Mary Magdalene Sees Jesus

John 20:16-18 Jesus said to her, “Mary!” She turned and said to Him in Hebrew, “Rabboni!” (which means, Teacher). 17 Jesus said to her, “Stop clinging to Me, for I have not yet ascended to the Father; but go to My brethren and say to them, ‘I ascend to My Father and your Father, and My God and your God.’ ” 18 Mary Magdalene came, announcing to the disciples, “I have seen the Lord,” and that He had said these things to her.
       
As Mary wept outside the tomb of Jesus, the man she thought was a gardener was Jesus, alive from the dead! All Jesus needed to do to reveal Himself to her was to say one word: her name. Now although a common gardener may have known Mary by name, it was the way that Jesus spoke her name that identified Him as her “Rabboni” (Aramaic for “my Teacher”). Like the raging sea which Jesus stilled with a word (Mark 4:39), Mary’s troubled soul was calmed by one word from Jesus. Likewise, the disciples on the shore of the Sea of Galilee in John 21:6-7, after Jesus instructed them to cast their nets on the other side of the boat, and in the story of the two disciples making their way to Emmaus (Luke 24:31), Jesus transforms people’s lives in an instant. All these examples reveal that recognition of Jesus does not follow a single pattern.
       
Mary’s joyful response to Jesus was to call out to Him in reverential awe as to who He was to her, namely her Teacher, her Lord.
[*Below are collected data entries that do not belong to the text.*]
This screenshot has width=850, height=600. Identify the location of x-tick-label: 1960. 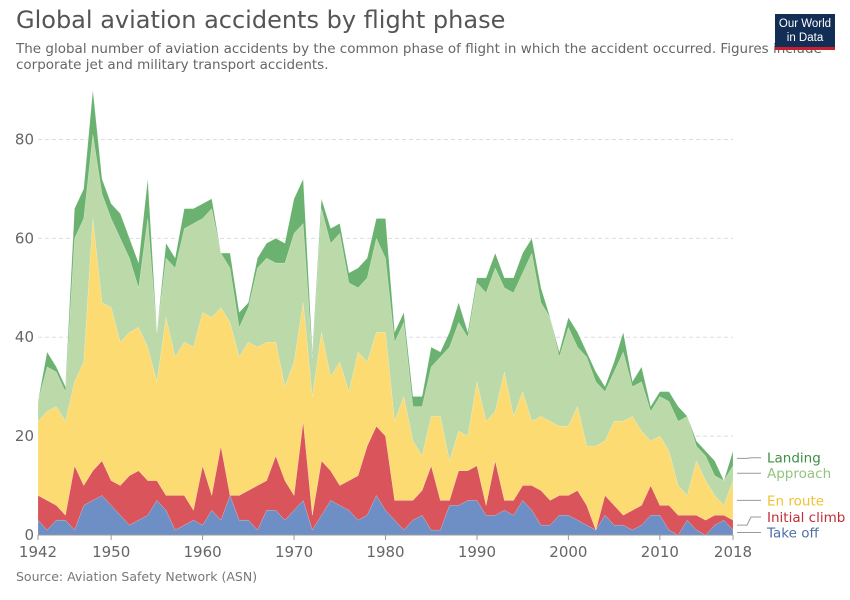
(203, 552). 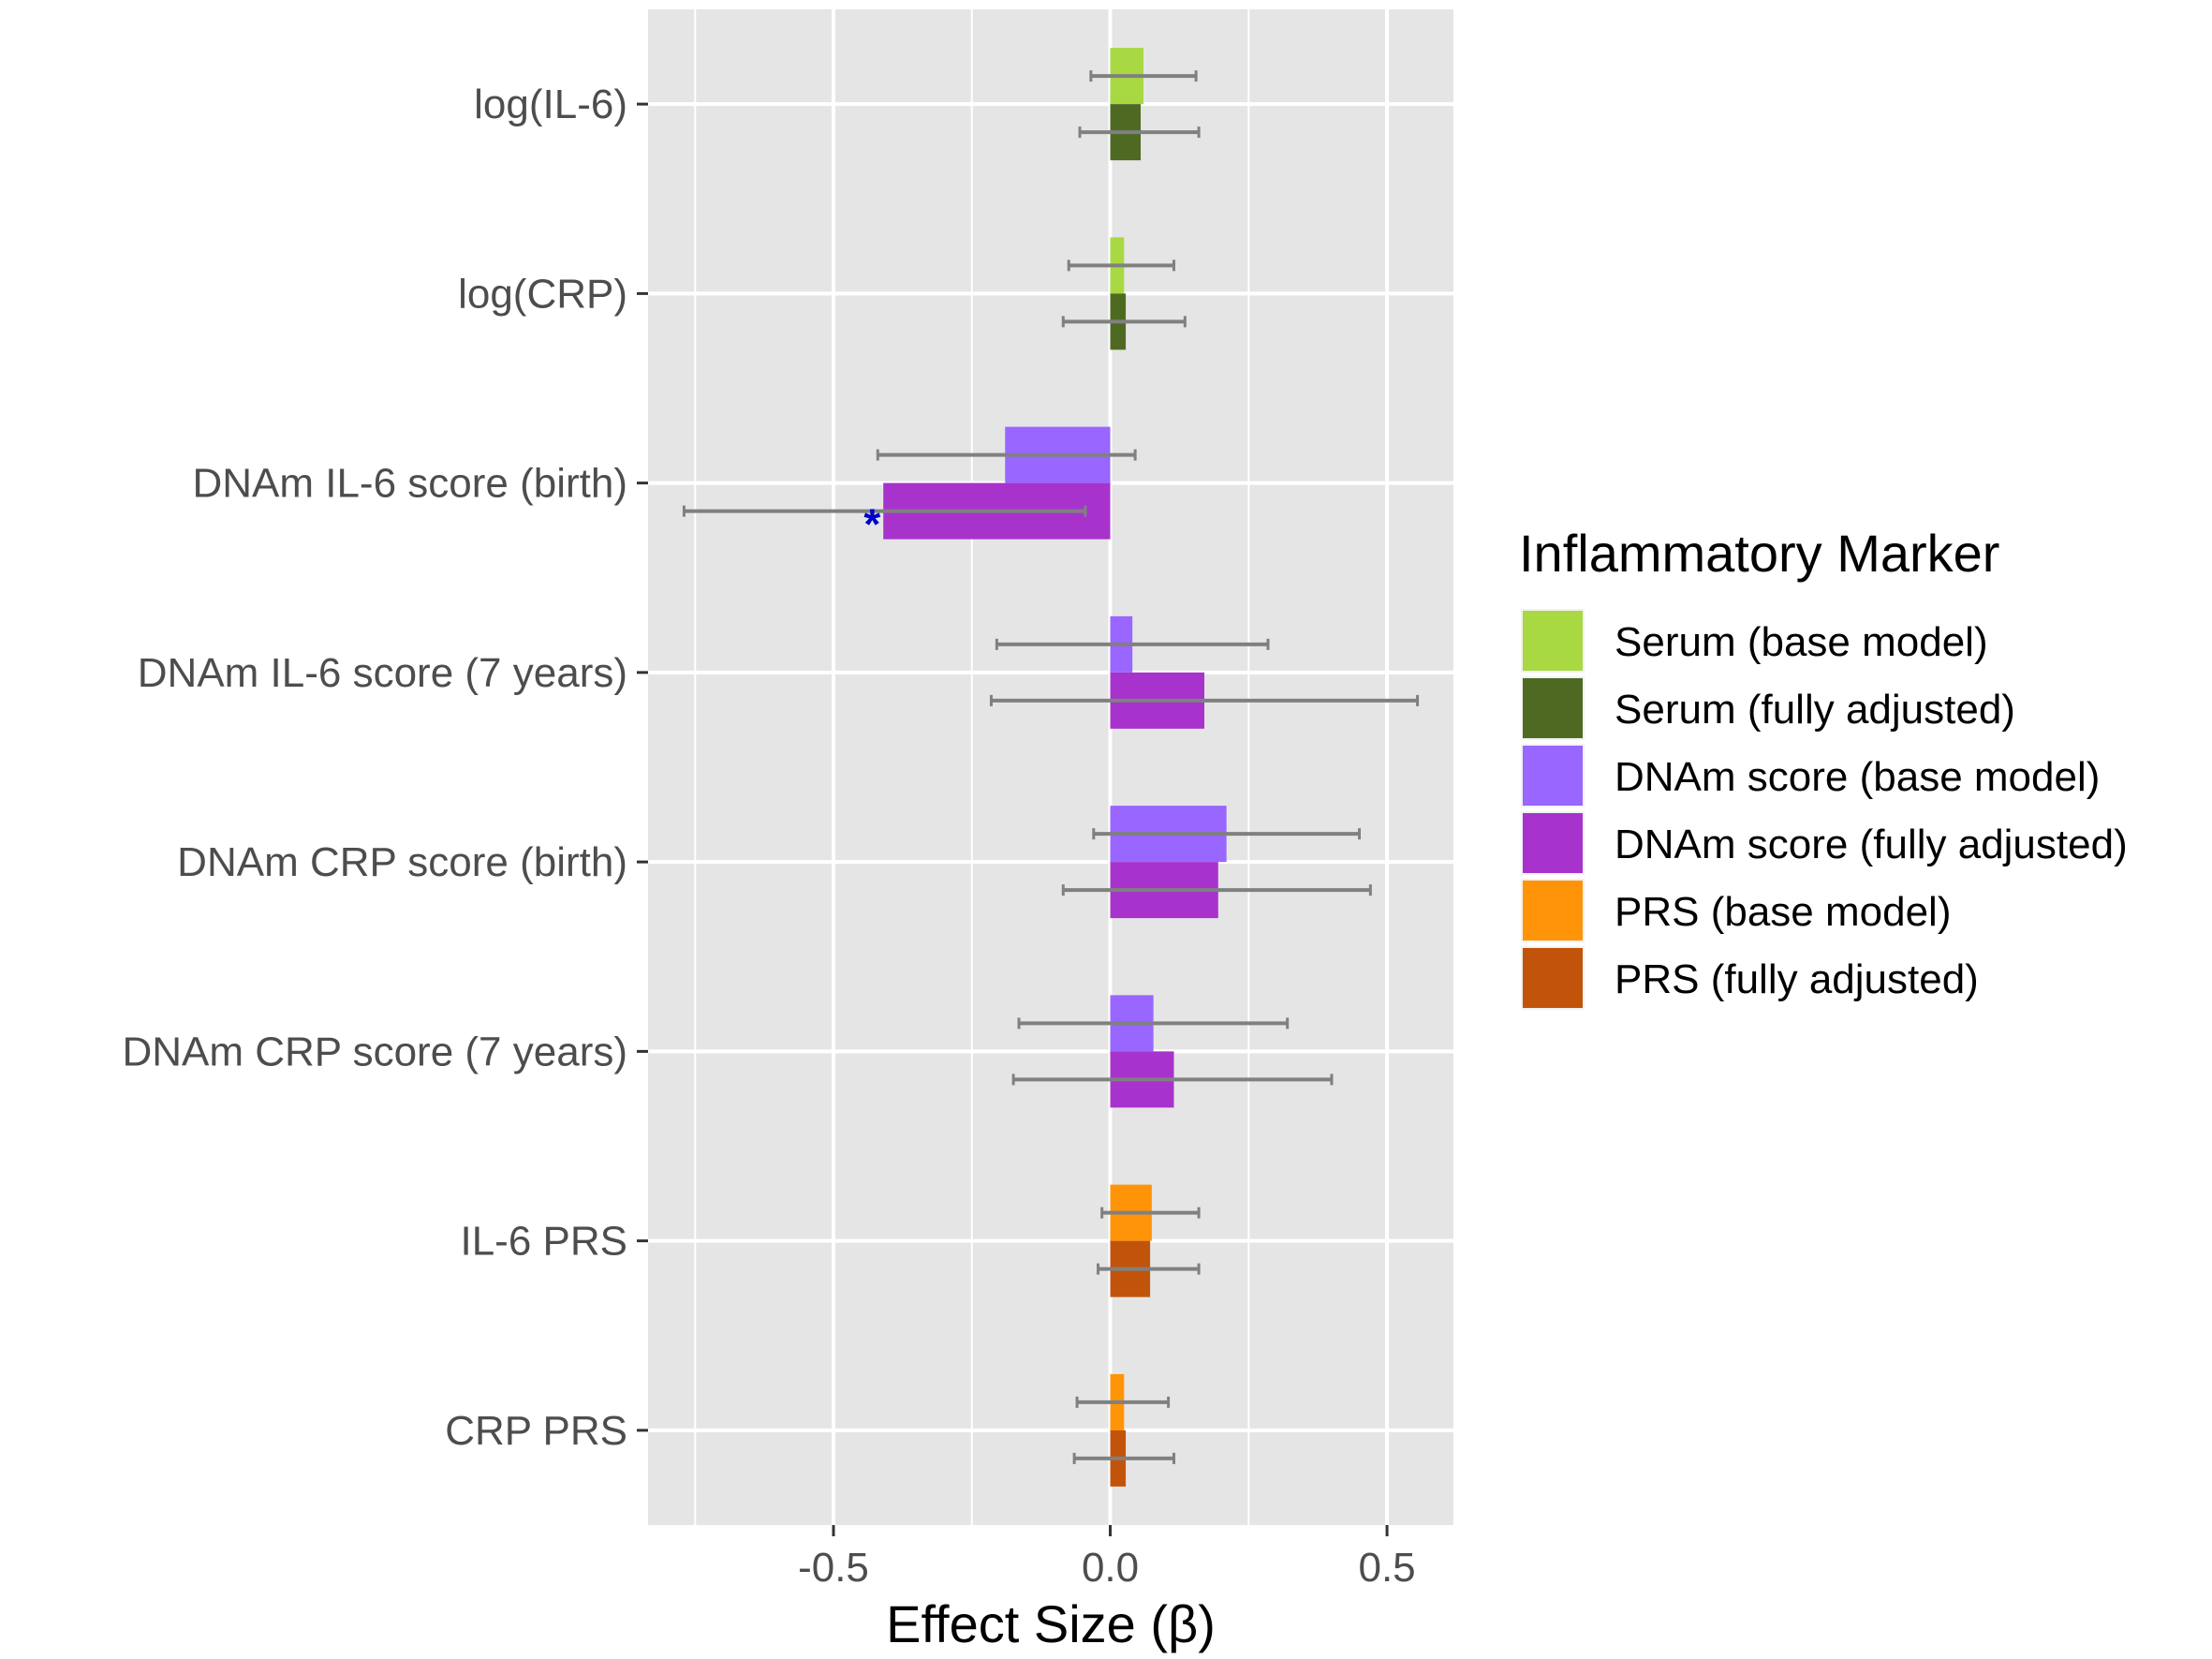 What do you see at coordinates (1783, 912) in the screenshot?
I see `legend-label: PRS (base model)` at bounding box center [1783, 912]. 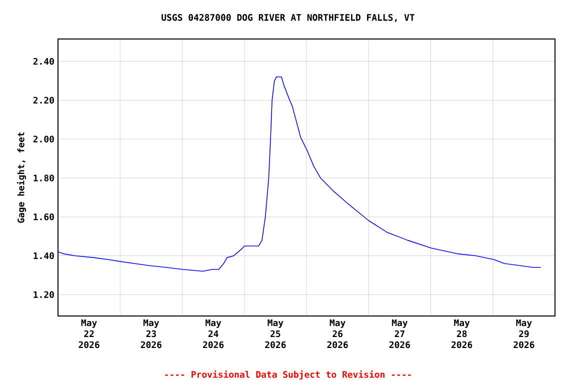 I want to click on x-tick-label: May 27 2026, so click(x=400, y=334).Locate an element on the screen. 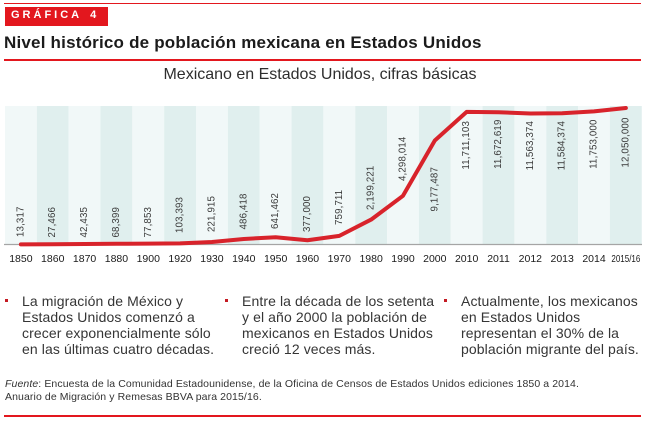  svg-text: 221,915 is located at coordinates (212, 214).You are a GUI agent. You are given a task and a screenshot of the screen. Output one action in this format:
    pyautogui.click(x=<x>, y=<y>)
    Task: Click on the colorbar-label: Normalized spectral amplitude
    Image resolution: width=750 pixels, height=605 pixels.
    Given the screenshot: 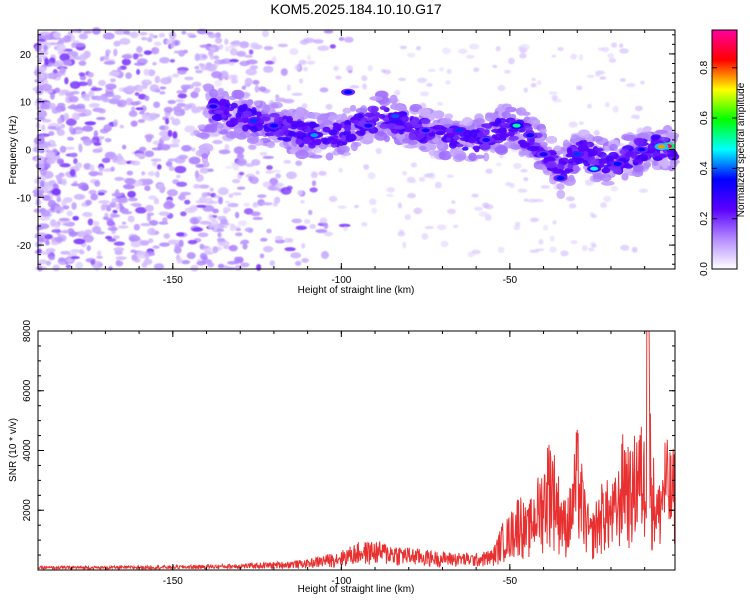 What is the action you would take?
    pyautogui.click(x=742, y=150)
    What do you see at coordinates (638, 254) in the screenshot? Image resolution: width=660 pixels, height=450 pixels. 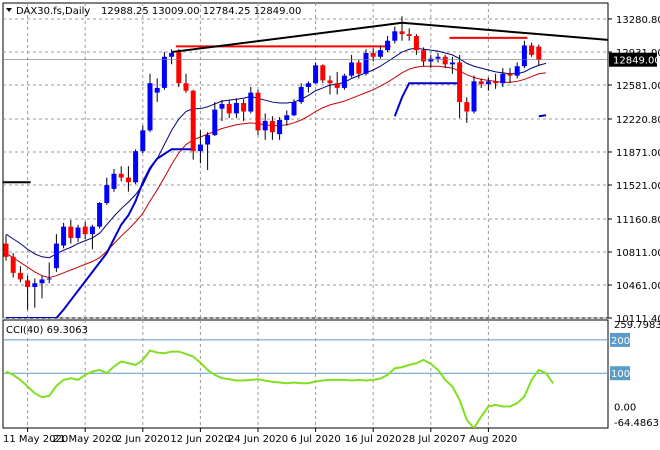 I see `y-tick-label: 10811.00` at bounding box center [638, 254].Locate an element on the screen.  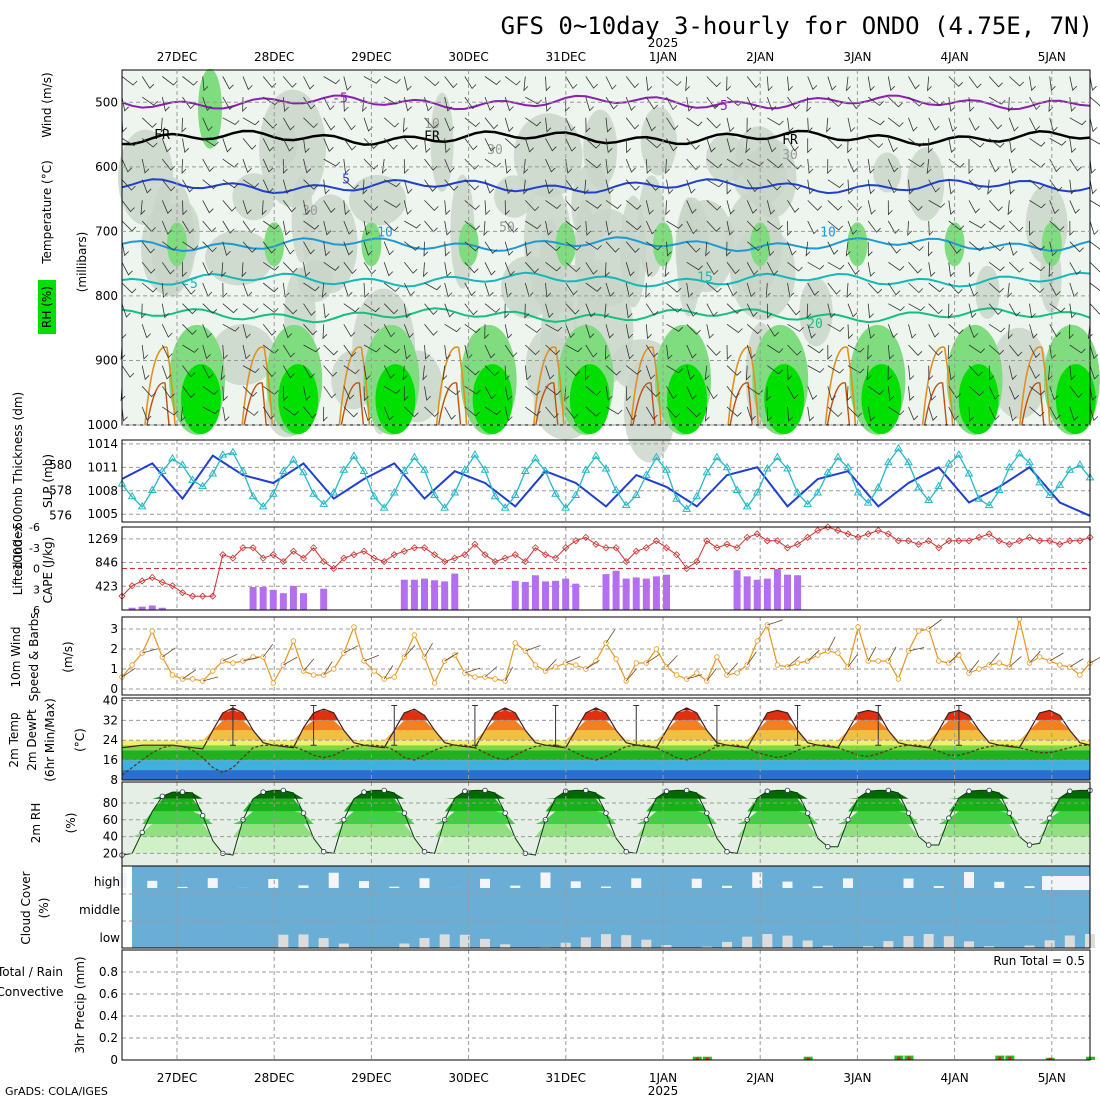
wind-barbs-axis-label: Speed & Barbs is located at coordinates (34, 658).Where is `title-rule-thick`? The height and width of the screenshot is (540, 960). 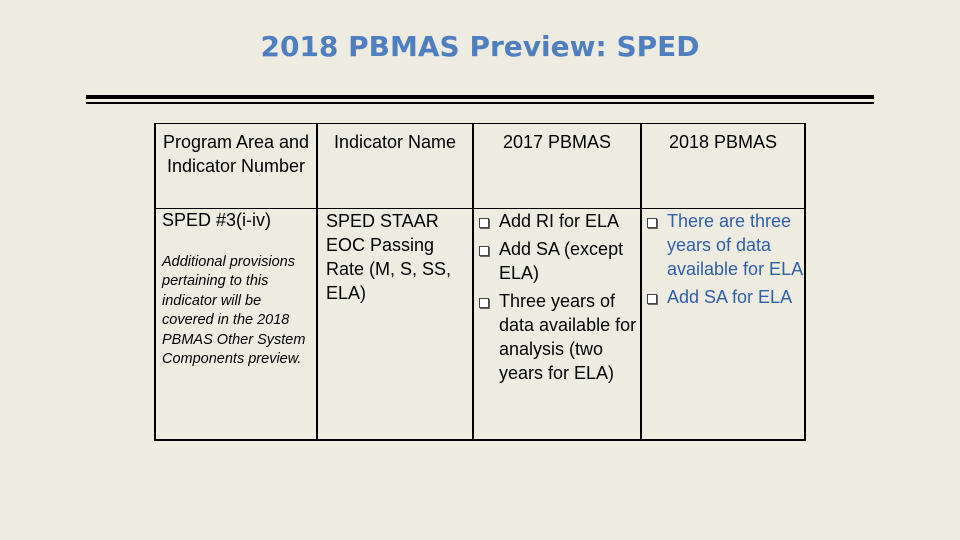
title-rule-thick is located at coordinates (480, 97).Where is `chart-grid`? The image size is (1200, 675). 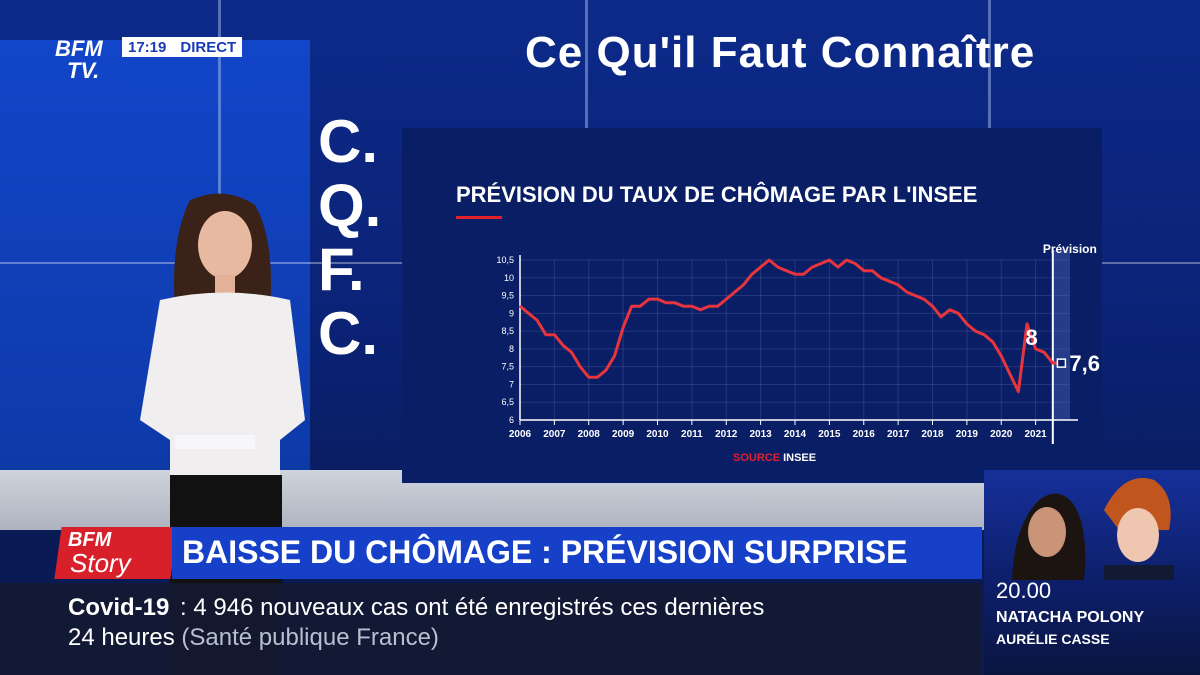 chart-grid is located at coordinates (794, 340).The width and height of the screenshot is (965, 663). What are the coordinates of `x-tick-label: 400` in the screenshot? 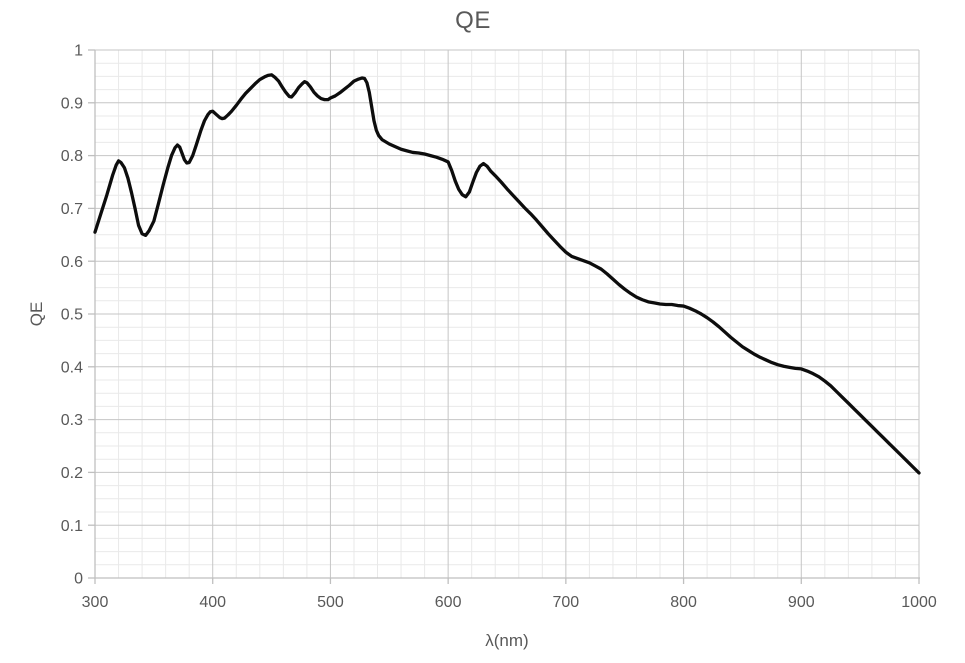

But given Jesus’ response to her, she must have also embraced Him physically as the other women had done when Jesus was revealed to them (Matt. 28:9). Therefore, He told her, “Stop clinging to Me…” Though the NASB sounds quite harsh, Jesus was not in any way pushing Mary back. His words were in no way meant to keep her from actually touching Him, for that would contradict the invitation He gave the disciples to touch Him in Luke 24:39 along with the challenge to Thomas to touch His hands and His side in John 20:27 (cf. Matt. 28:9). Perhaps what Jesus was telling Mary, given the present imperative verb tense, was to refrain from fixating on the idea that Jesus had returned to stay. The fact that He told her to “stop” means that she had already begun to think that Jesus being back from the dead meant that He would be with Mary and the others in a physical sense indefinitely. The truth of the matter was that Mary’s relationship to Jesus, as with all others, would no longer be through her physical senses. Once Jesus ascended to the Father (v. 17) a short time later, her relationship with Him would be through the presence of the Holy Spirit (cf. 14:16, 26), not Jesus physically.
     
It should be noted that Jesus did make many physical appearances after His death, prior to His ascension (cf. Acts 1:3, 9). This was so that writers like John could claim to have been eyewitnesses who had heard, seen, and touched Jesus—the “the Word of life” who grants eternal life (1 John 1:1-3). Even in his Gospel, John asserted that seeing and touching Jesus had ceased to be the means by which people come to faith. From that point onward, God’s blessing came upon those who believed without seeing (cf. John 20:29).

Food For Thought
       Though Jesus’ work of redemption is finished (19:30), He still had work to do before the Spirit descended, and He is still working. In telling Mary to go inform His “brethren” in v. 16 and telling her, “I ascend to My Father and your Father, and My God and your God” in v. 17, Jesus includes all those who have faithfully followed Him as His family, the One who “is not ashamed to call them brothers” (Heb. 2:11). After all, “Whoever does God’s will is [Jesus’] brother and sister and mother” (Mark 3:34). They are co-heirs with Christ (cf. Rom. 8:16-17).